By Eugene Davis
Banks in Ghana have been called upon to expand credit to the private sector—particularly to industries that drive real economic growth—while maintaining strong risk management to protect the quality of their loan books.
This call came from the Governor of the Bank of Ghana, Dr. Johnson P. Asiama, who emphasised that credit growth should not undermine the financial stability the sector has worked hard to achieve.
Dr. Asiama noted that the banking industry has seen a steady decline in non-performing loans (NPLs), a development he attributed to both a more stable macroeconomic environment and the stronger credit underwriting standards adopted in recent years.
He added that the recapitalisation process, powered by retained earnings and fresh capital injections, has strengthened banks’ balance sheets, making them more resilient and better positioned to withstand shocks while seizing new growth opportunities.
Speaking at the Post-Monetary Policy Committee Meeting with Heads of Banks under the theme “Translating Macroeconomic Gains into Sustainable Banking Sector Growth,” the Governor stated:
“With this resilience comes responsibility. Our monetary policy stance is shifting to support growth, and banks must respond by stimulating private sector credit, especially in productive areas of the economy. This must be done prudently, ensuring that credit expansion does not compromise the quality of loan books. The challenge is to grow lending while preserving the stability that now defines our financial system.”
Regulatory and Compliance Agenda
The Governor also unveiled an ambitious set of regulatory reforms aimed at strengthening resilience, improving transparency, and aligning Ghana’s banking sector with top-tier international standards. These measures address both immediate compliance gaps and long-term reforms to “future-proof” the sector.

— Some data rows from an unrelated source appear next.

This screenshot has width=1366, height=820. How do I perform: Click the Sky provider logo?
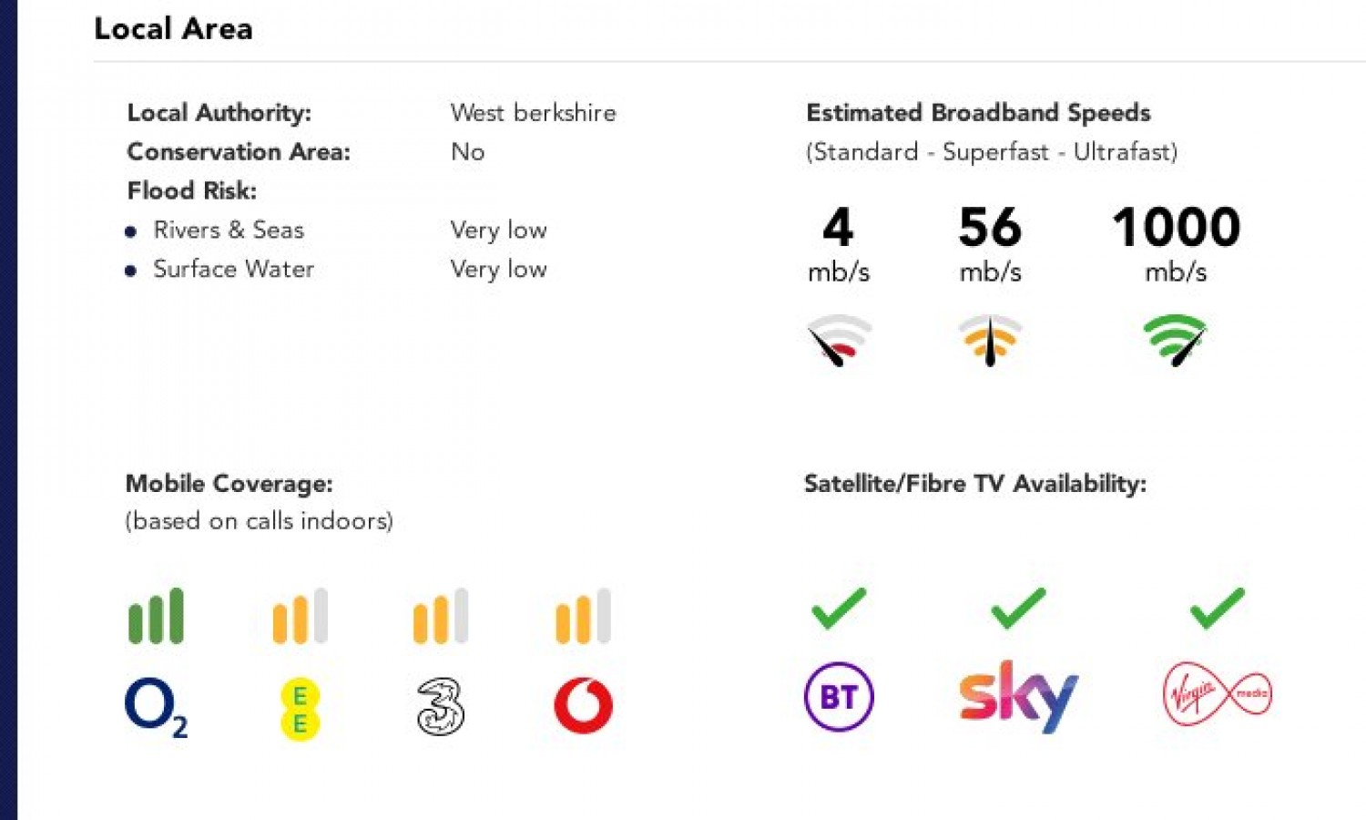(x=1018, y=697)
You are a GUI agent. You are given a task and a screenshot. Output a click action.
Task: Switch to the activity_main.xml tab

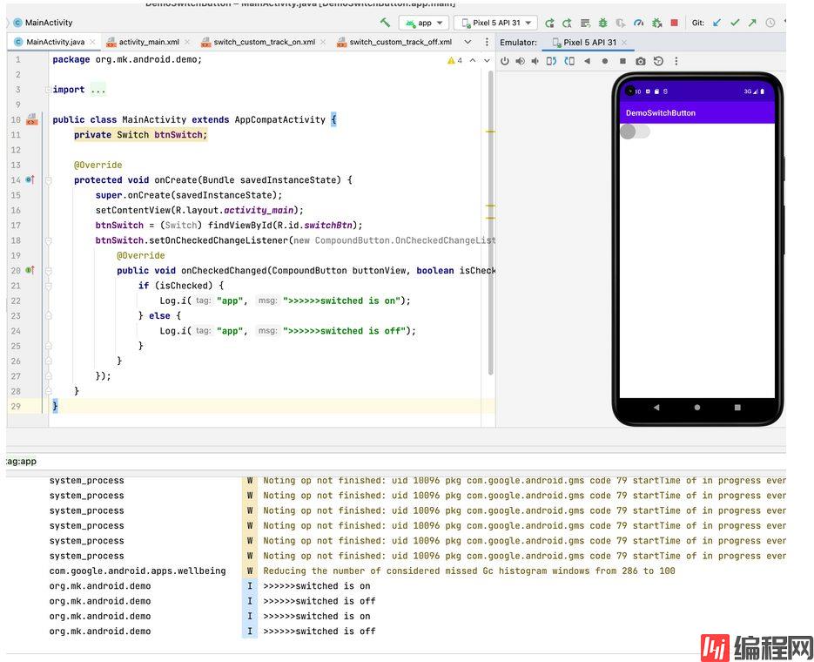click(148, 42)
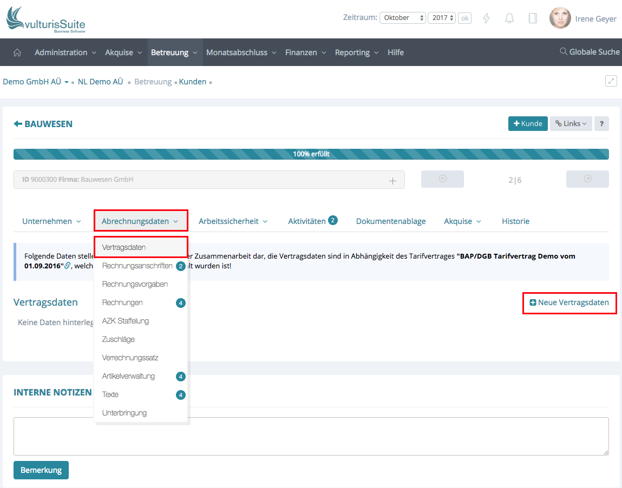Image resolution: width=622 pixels, height=488 pixels.
Task: Click the fullscreen expand icon
Action: tap(611, 81)
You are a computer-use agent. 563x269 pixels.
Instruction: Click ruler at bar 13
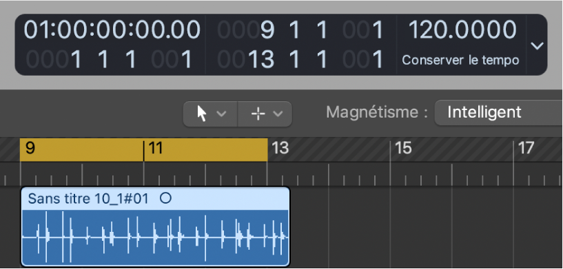(280, 148)
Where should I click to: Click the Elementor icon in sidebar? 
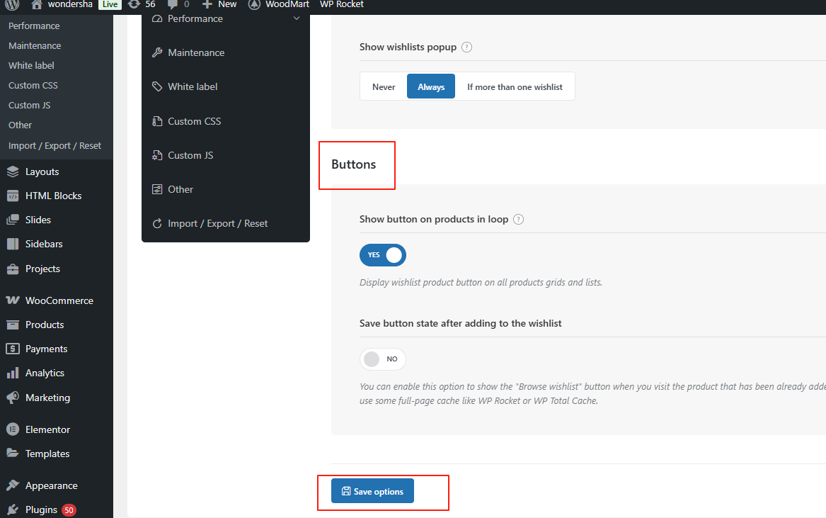coord(12,429)
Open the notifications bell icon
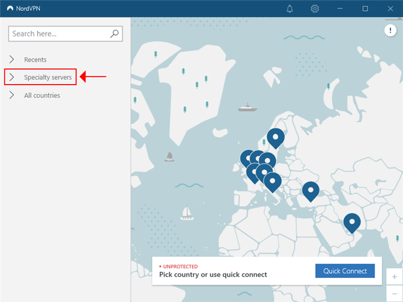Viewport: 403px width, 302px height. pos(290,8)
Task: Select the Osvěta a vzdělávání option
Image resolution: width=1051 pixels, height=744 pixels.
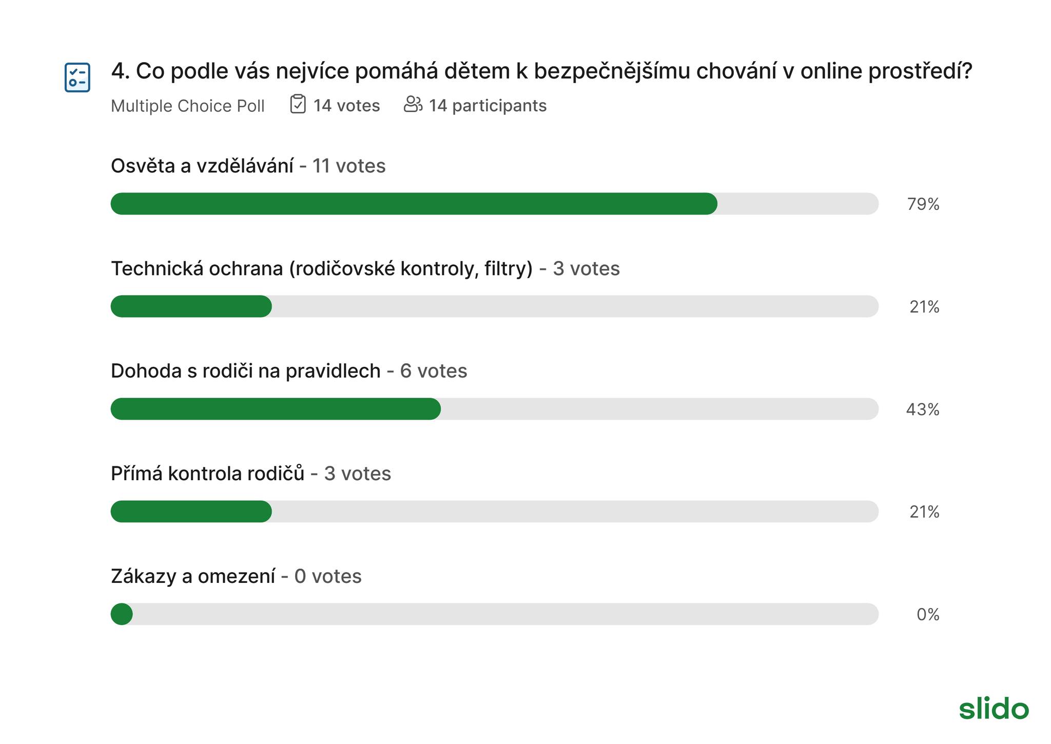Action: tap(202, 166)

Key highlights include: Credit & Risk Governance,Mandatory action against deliberate loan defaulters.
Introduction of a Credit Risk Management Directive in line with Basel principles, setting minimum standards for loan underwriting, monitoring, and provisioning.
Launch of a Bancassurance Directive to strengthen oversight of bank-insurance partnerships.
A Large Exposures Directive and new credit concentration guidelines to reduce overreliance on a few borrowers or sectors.
Liquidity & Capital Resilience
A new Liquidity Risk Management Directive requiring banks to hold sufficient high-quality liquid assets to cover 30-day stress periods.
Closing loopholes in reserve requirement reporting, including the misclassification of deposits as borrowings.
Clear rules on the treatment of e-money float accounts.
Strengthened capital planning through the Internal Capital Adequacy Assessment Process (ICAAP) and robust stress testing for early risk detection.
Market Conduct & Foreign Exchange Compliance:
Stricter enforcement of the Foreign Exchange Act and guidelines for inward remittances.
Prohibition of unapproved remittance channels, FX swaps within remittance operations, and the use of unprescribed FX rates.
Weekly inward remittance reporting to the BoG, with penalties for non-compliance under the Payment Systems and Services Act and the BSDI Act.
The Governor also announced structured engagements with the Ghana Association of Banks to address foreign exchange market issues, liquidity concerns, and forward auction mechanisms.
Forward-Looking Strategy
The Bank of Ghana will conduct a strategic review of banking business models to assess long-term sustainability, requiring active input from boards and senior executives.
These reforms, Dr. Asiama stressed, form a single, coherent framework to enforce compliance, strengthen competitiveness, and position Ghana’s banking sector to better support inclusive and sustainable economic growth.
He charged bank leaders to translate macroeconomic stability into tangible growth by: Expanding financing to SMEs and infrastructure projects, supporting agricultural and manufacturing value chains and leveraging digital innovations to serve rural and underserved communities.
Ghana’s economy has shown signs of recovery, with GDP growth picking up in the first quarter of the year. Inflation eased to its lowest level since December 2021, the cedi strengthened, and foreign reserves remained healthy.
Dr. Asiama asserted that the regulatory agenda is forward-looking and positions Ghana’s banking system to meet the highest global benchmarks while staying anchored in the country’s development priorities.